Scientists sketch out the foundations of a colony on Mars
EPFL scientists have mapped out the steps required to build a self-sustaining research base on Mars that would be habitable for the long term. Their work can help researchers set priorities for space programs exploring Mars as well as the solar system as a whole.
If there was ever life on Mars, its traces are most likely to be found at the planet's poles. Or more specifically, in its polar layered deposits, which are layers of ice and dust that have built up over thousands of years. So, according to a team of EPFL scientists, the poles would be the most logical place to set up a research base and, potentially, colonies. This team has mapped out a step-by-step strategy along with the required technology to build a research base on Mars that would be self-sustaining and that could accommodate a long-term manned presence. The results of their work will soon be published in Acta Astronautica and is being presented today at the Entretiens Internationaux du Tourisme du Futur conference in Vixouze, France.
"The poles may pose more challenges in the beginning, but they are the best location for the long term since they harbor natural resources that we may be able to use," says Anne-Marlene Rüede, lead author of the study and a student minoring in Space Technology at EPFL's Space Engineering Center (eSpace). And even though the scientists are thinking well into the future – colonies that would be developed over several generations – they still went into great detail in their design. "We wanted to develop a strategy based on technologies that have been selected accordingly and outline a test scenario so that 20 years from now, astronauts will be able to carry out this kind of space mission," she adds.
First the base, then the crew
The EPFL scientists' strategy involves sending a six-person crew to Mars' north pole during the polar summer, to take advantage of the 288 days of continuous light, and then return them safely to Earth. The first novel element of their strategy is that it would take place in two phases. First, robots would be sent up to build a minimal living space for the crew and to test the natural resources available on site. Then the crew would be brought in. This approach would minimize the payload that space shuttles would have to carry and make the mission as safe as possible for the crew members. However, engineers have yet to develop rockets that can handle 110 metric tons of equipment.
So that the research base can sustain a manned presence for nine months – and eventually even longer – the plan is to make maximum use of the natural resources found on Mars, first and foremost water. The discovery of ice at the poles means the base could theoretically produce water, oxygen and nitrogen – compounds essential for human life. Other chemicals in Mars' air (especially CO2) and soil (like silicon, iron, aluminum and sulfur) could potentially be used to make materials such as bricks, glass and plastic, or even fuels like hydrogen and methanol. All that would make the research base self-sustaining for the long haul.
But initially, vital resources like food and energy will have to be shuttled up from Earth. These might include freeze-dried food, a thorium reactor and batteries.
A three-meter-thick igloo
The research base would consist of three modules: a central core, capsules and a dome. The central core would be 12.5 meters high and five meters in diameter, and would house the minimal living space as well as everything the crew needed to live. The three capsules would be built around the minimal living space and serve as airlocks between that space and the exterior. Robots would set up these structures during the first phase of the mission. The dome would cover the entire base and would be made of polyethylene fiber covered with a three-meter thick layer of ice – creating a kind of igloo. The dome would also represent an additional living space, provide a second barrier to protect the crew against radiation and micrometeoroids, and help keep the pressure constant inside the base.

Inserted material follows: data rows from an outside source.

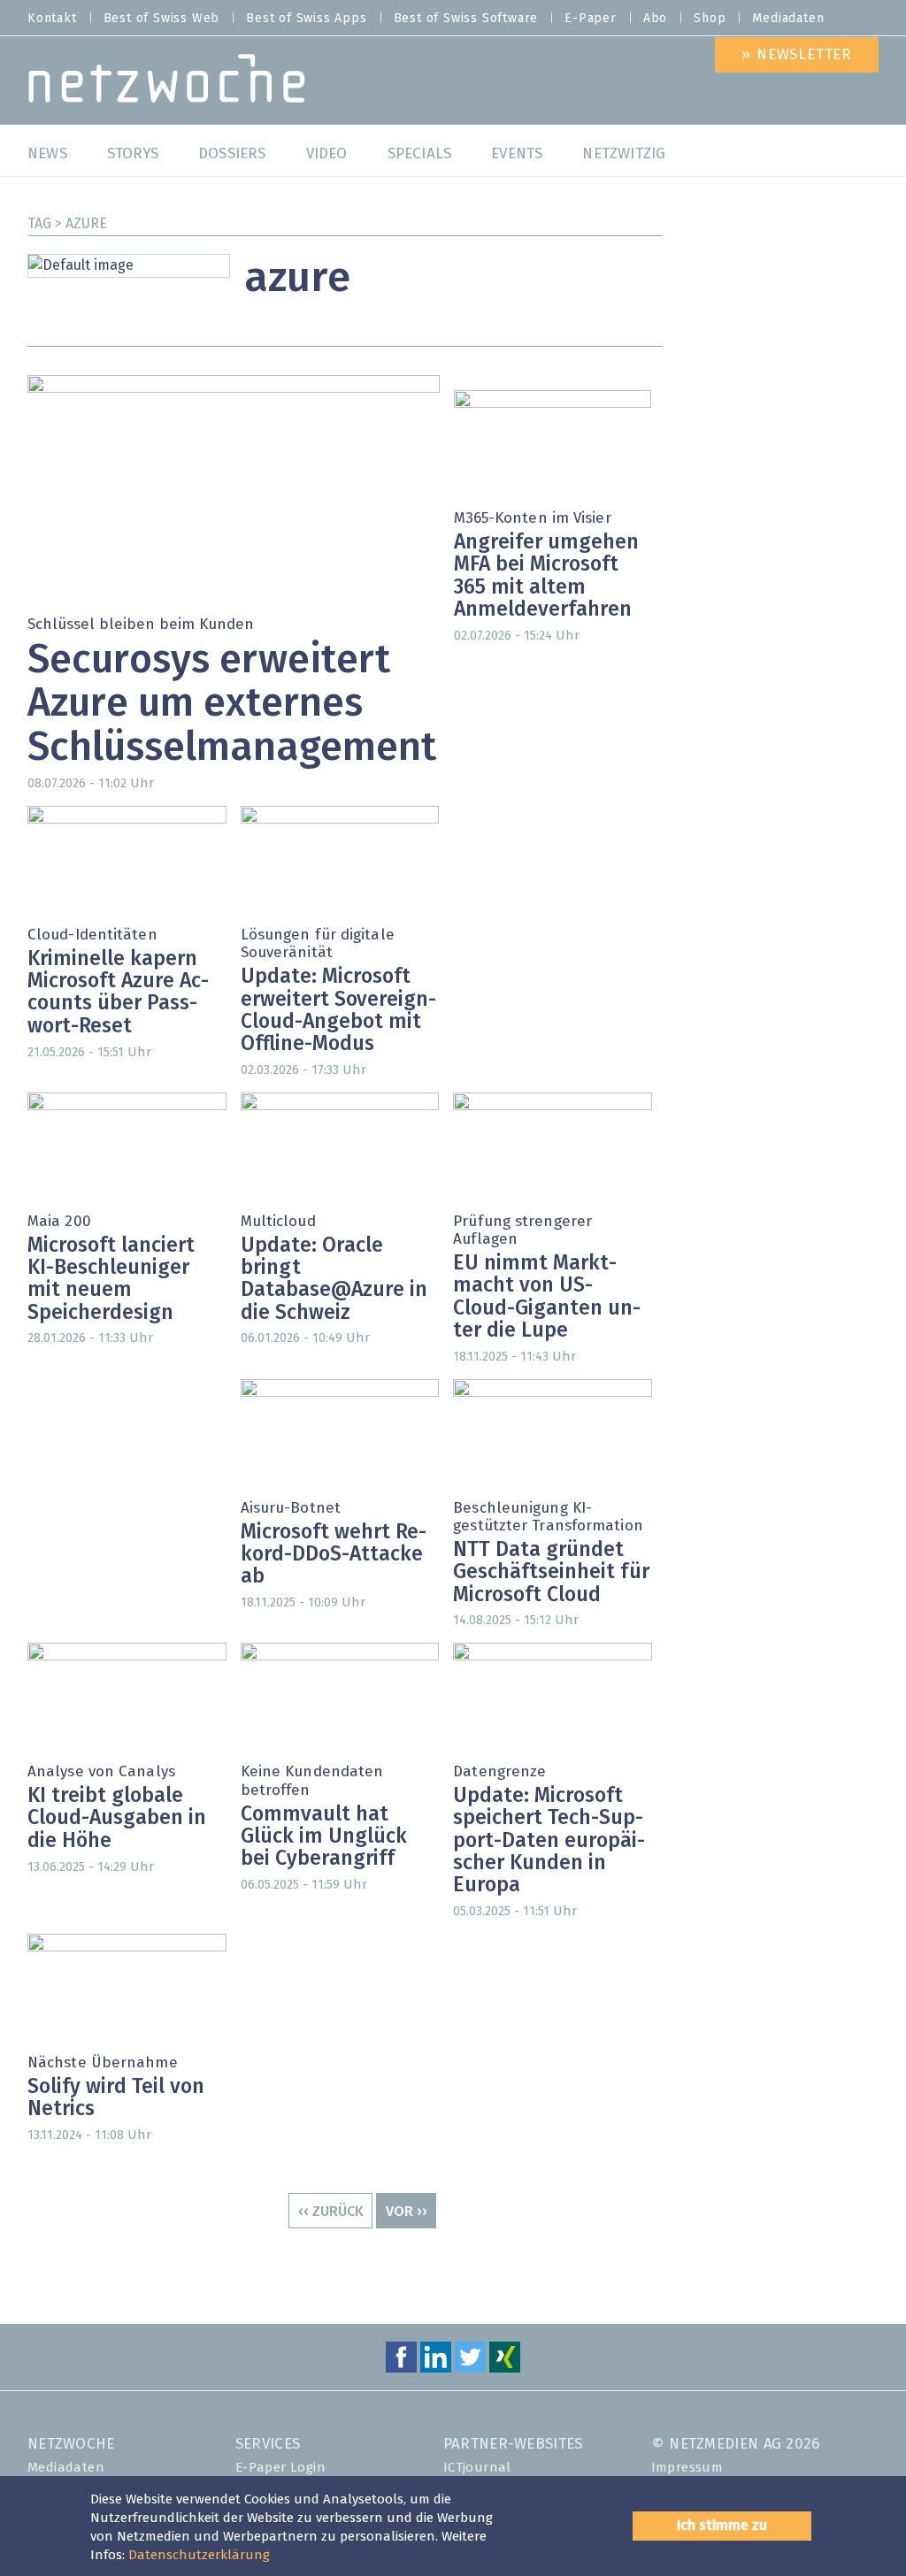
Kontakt (52, 18)
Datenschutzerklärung (199, 2555)
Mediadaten (788, 18)
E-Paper (590, 18)
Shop (710, 18)
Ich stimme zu (722, 2525)
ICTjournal (477, 2467)
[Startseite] (166, 82)
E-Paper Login (280, 2467)
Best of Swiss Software (466, 18)
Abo (655, 18)
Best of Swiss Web (162, 18)
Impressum (687, 2467)
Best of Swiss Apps (306, 18)
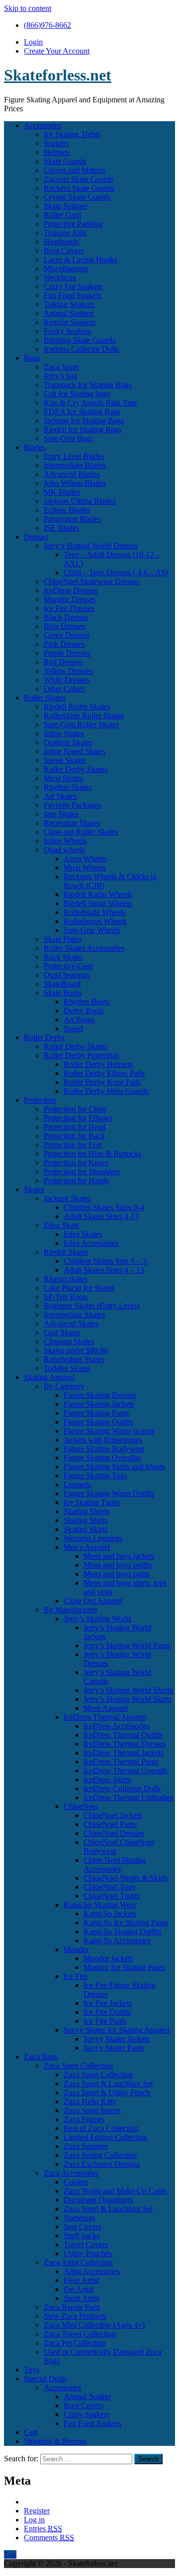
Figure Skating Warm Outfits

Another innovation in the scientists' plan is to create a crane system that would orbit around Mars and be launched during the second mission. This system would serve as a transfer point between space shuttles coming up from Earth and the research base on Mars. A special crane vehicle designed by the scientists would offload equipment from space shuttles onto Mars' surface. "The crane vehicle could be reused several times and would be powered by fuel produced on Mars. It would reduce the payload that space shuttles would have to carry up to the research base," says Claudio Leonardi, another scientist involved in the study. "The vehicle's docking system would be similar to that used on the International Space Station: once a shuttle was docked, the vehicle would unload the cargo and crew and set them down on Mars." What makes their vehicle design unique is that the engines are located above the vehicle's center of gravity and that the vehicle can be used for six missions. The fuel for the ascent would be made in situ and that for the descent would come from Earth.
"We would need to conduct an initial mission to try everything out for the first time. And the better that initial mission is thought out, the faster we will be able to get things going and move on to colonization," says Anne-Marlene Rüede. In reality, the scientists have not taken a stance on the prospect of colonizing Mars. But one of the key benefits of this research is that the systems it envisions could be used for robotic missions in general, whether Martian, lunar, terrestrial or otherwise.